Exercise instructions:
Every record here needs to be duplicated exactly.

Data records:
☆ ☆ ☆ ☆ ☆ ☆ ☆
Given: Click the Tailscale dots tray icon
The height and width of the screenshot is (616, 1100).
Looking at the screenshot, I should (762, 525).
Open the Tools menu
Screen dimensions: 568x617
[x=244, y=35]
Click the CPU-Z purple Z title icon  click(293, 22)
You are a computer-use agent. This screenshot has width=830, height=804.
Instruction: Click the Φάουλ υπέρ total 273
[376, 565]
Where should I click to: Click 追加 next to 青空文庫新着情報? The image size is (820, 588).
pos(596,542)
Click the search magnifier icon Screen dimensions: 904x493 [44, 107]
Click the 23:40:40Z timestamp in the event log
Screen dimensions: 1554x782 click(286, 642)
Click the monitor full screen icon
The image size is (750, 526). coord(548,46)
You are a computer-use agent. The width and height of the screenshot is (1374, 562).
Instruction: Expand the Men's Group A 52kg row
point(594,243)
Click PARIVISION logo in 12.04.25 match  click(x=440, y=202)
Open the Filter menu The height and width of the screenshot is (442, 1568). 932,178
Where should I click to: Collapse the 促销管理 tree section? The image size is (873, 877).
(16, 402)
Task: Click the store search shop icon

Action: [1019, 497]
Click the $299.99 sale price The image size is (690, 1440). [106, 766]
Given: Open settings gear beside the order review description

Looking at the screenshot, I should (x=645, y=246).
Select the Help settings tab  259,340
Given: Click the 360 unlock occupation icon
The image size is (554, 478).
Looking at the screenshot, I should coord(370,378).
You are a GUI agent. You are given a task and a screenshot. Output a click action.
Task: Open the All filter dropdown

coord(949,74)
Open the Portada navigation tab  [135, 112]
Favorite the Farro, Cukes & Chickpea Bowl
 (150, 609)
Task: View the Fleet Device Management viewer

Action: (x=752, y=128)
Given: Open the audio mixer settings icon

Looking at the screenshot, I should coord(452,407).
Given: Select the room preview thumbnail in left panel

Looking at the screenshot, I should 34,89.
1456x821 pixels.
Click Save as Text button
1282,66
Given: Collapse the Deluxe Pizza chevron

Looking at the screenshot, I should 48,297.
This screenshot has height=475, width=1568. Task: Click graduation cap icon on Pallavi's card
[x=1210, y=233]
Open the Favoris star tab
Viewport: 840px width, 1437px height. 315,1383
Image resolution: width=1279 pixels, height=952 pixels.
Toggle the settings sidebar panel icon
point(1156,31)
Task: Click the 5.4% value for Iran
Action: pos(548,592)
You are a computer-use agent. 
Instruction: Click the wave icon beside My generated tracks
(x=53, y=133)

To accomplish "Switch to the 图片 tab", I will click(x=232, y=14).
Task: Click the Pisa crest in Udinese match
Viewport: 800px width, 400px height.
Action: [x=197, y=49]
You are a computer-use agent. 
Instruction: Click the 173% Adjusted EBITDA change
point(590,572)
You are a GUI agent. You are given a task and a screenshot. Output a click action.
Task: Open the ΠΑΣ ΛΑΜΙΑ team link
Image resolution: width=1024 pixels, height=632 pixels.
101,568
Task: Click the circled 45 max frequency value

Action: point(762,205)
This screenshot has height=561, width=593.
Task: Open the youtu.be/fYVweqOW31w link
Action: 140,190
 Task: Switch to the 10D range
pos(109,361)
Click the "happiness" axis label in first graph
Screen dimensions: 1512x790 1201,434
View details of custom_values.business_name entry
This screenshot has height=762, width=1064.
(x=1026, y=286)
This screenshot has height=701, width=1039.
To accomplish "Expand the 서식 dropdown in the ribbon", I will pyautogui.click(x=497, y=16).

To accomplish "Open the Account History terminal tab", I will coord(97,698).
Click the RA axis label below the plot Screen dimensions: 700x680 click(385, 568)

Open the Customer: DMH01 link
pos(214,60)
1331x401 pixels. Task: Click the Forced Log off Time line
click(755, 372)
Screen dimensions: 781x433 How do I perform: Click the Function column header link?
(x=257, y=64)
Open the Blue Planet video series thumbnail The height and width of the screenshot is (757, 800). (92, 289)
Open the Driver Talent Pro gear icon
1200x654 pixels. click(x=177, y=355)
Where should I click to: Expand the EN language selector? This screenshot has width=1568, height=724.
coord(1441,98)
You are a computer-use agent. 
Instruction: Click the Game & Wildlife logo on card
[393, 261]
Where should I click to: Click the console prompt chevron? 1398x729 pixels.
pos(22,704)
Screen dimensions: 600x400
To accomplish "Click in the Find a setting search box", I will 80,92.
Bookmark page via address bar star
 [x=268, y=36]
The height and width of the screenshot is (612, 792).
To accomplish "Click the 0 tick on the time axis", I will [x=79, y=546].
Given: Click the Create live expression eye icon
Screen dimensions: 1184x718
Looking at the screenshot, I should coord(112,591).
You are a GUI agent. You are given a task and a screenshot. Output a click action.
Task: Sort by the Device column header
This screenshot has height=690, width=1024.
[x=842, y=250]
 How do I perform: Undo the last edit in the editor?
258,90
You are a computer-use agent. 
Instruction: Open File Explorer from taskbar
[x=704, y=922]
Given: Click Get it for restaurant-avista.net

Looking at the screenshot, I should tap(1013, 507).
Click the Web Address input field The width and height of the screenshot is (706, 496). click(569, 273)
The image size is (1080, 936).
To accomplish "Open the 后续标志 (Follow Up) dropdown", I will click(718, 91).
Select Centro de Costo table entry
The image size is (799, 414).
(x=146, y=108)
☆ ☆ ☆ ☆ ☆ ☆ ☆
Output of the task:
Given: Click the Tailscale dots tray icon
The height and width of the screenshot is (616, 1100).
Looking at the screenshot, I should (762, 525).
Open the Tools menu
Screen dimensions: 568x617
[x=244, y=35]
Click the CPU-Z purple Z title icon  click(293, 22)
You are a computer-use agent. This screenshot has width=830, height=804.
Instruction: Click the Φάουλ υπέρ total 273
[376, 565]
Where should I click to: Click 追加 next to 青空文庫新着情報? The image size is (820, 588).
pos(596,542)
Click the search magnifier icon Screen dimensions: 904x493 [44, 107]
Click the 23:40:40Z timestamp in the event log
Screen dimensions: 1554x782 click(286, 642)
Click the monitor full screen icon
The image size is (750, 526). coord(548,46)
You are a computer-use agent. The width and height of the screenshot is (1374, 562).
Instruction: Expand the Men's Group A 52kg row
point(594,243)
Click PARIVISION logo in 12.04.25 match  click(x=440, y=202)
Open the Filter menu The height and width of the screenshot is (442, 1568). 932,178
Where should I click to: Collapse the 促销管理 tree section? The image size is (873, 877).
(16, 402)
Task: Click the store search shop icon

Action: [1019, 497]
Click the $299.99 sale price The image size is (690, 1440). [106, 766]
Given: Open settings gear beside the order review description

Looking at the screenshot, I should (x=645, y=246).
Select the Help settings tab  259,340
Given: Click the 360 unlock occupation icon
The image size is (554, 478).
Looking at the screenshot, I should coord(370,378).
You are a GUI agent. You are given a task and a screenshot. Output a click action.
Task: Open the All filter dropdown

coord(949,74)
Open the Portada navigation tab  [135, 112]
Favorite the Farro, Cukes & Chickpea Bowl
 (150, 609)
Task: View the Fleet Device Management viewer

Action: (x=752, y=128)
Given: Open the audio mixer settings icon

Looking at the screenshot, I should coord(452,407).
Given: Select the room preview thumbnail in left panel

Looking at the screenshot, I should 34,89.
1456x821 pixels.
Click Save as Text button
1282,66
Given: Collapse the Deluxe Pizza chevron

Looking at the screenshot, I should 48,297.
This screenshot has height=475, width=1568. Task: Click graduation cap icon on Pallavi's card
[x=1210, y=233]
Open the Favoris star tab
Viewport: 840px width, 1437px height. 315,1383
Image resolution: width=1279 pixels, height=952 pixels.
Toggle the settings sidebar panel icon
point(1156,31)
Task: Click the 5.4% value for Iran
Action: pos(548,592)
You are a computer-use agent. 
Instruction: Click the wave icon beside My generated tracks
(x=53, y=133)

To accomplish "Switch to the 图片 tab", I will click(x=232, y=14).
Task: Click the Pisa crest in Udinese match
Viewport: 800px width, 400px height.
Action: [x=197, y=49]
You are a computer-use agent. 
Instruction: Click the 173% Adjusted EBITDA change
point(590,572)
You are a GUI agent. You are given a task and a screenshot. Output a click action.
Task: Open the ΠΑΣ ΛΑΜΙΑ team link
Image resolution: width=1024 pixels, height=632 pixels.
101,568
Task: Click the circled 45 max frequency value

Action: point(762,205)
This screenshot has height=561, width=593.
Task: Open the youtu.be/fYVweqOW31w link
Action: 140,190
 Task: Switch to the 10D range
pos(109,361)
Click the "happiness" axis label in first graph
Screen dimensions: 1512x790 1201,434
View details of custom_values.business_name entry
This screenshot has height=762, width=1064.
(x=1026, y=286)
This screenshot has height=701, width=1039.
To accomplish "Expand the 서식 dropdown in the ribbon", I will pyautogui.click(x=497, y=16).

To accomplish "Open the Account History terminal tab", I will coord(97,698).
Click the RA axis label below the plot Screen dimensions: 700x680 click(385, 568)

Open the Customer: DMH01 link
pos(214,60)
1331x401 pixels. Task: Click the Forced Log off Time line
click(755, 372)
Screen dimensions: 781x433 How do I perform: Click the Function column header link?
(x=257, y=64)
Open the Blue Planet video series thumbnail The height and width of the screenshot is (757, 800). (92, 289)
Open the Driver Talent Pro gear icon
1200x654 pixels. click(x=177, y=355)
Where should I click to: Expand the EN language selector? This screenshot has width=1568, height=724.
coord(1441,98)
You are a computer-use agent. 
Instruction: Click the Game & Wildlife logo on card
[393, 261]
Where should I click to: Click the console prompt chevron? 1398x729 pixels.
pos(22,704)
Screen dimensions: 600x400
To accomplish "Click in the Find a setting search box", I will 80,92.
Bookmark page via address bar star
 [x=268, y=36]
The height and width of the screenshot is (612, 792).
To accomplish "Click the 0 tick on the time axis", I will [x=79, y=546].
Given: Click the Create live expression eye icon
Screen dimensions: 1184x718
Looking at the screenshot, I should coord(112,591).
You are a GUI agent. You are given a task and a screenshot. Output a click action.
Task: Sort by the Device column header
This screenshot has height=690, width=1024.
[x=842, y=250]
 How do I perform: Undo the last edit in the editor?
258,90
You are a computer-use agent. 
Instruction: Open File Explorer from taskbar
[x=704, y=922]
Given: Click Get it for restaurant-avista.net

Looking at the screenshot, I should tap(1013, 507).
Click the Web Address input field The width and height of the screenshot is (706, 496). click(569, 273)
The image size is (1080, 936).
To accomplish "Open the 后续标志 (Follow Up) dropdown", I will click(718, 91).
Select Centro de Costo table entry
The image size is (799, 414).
(x=146, y=108)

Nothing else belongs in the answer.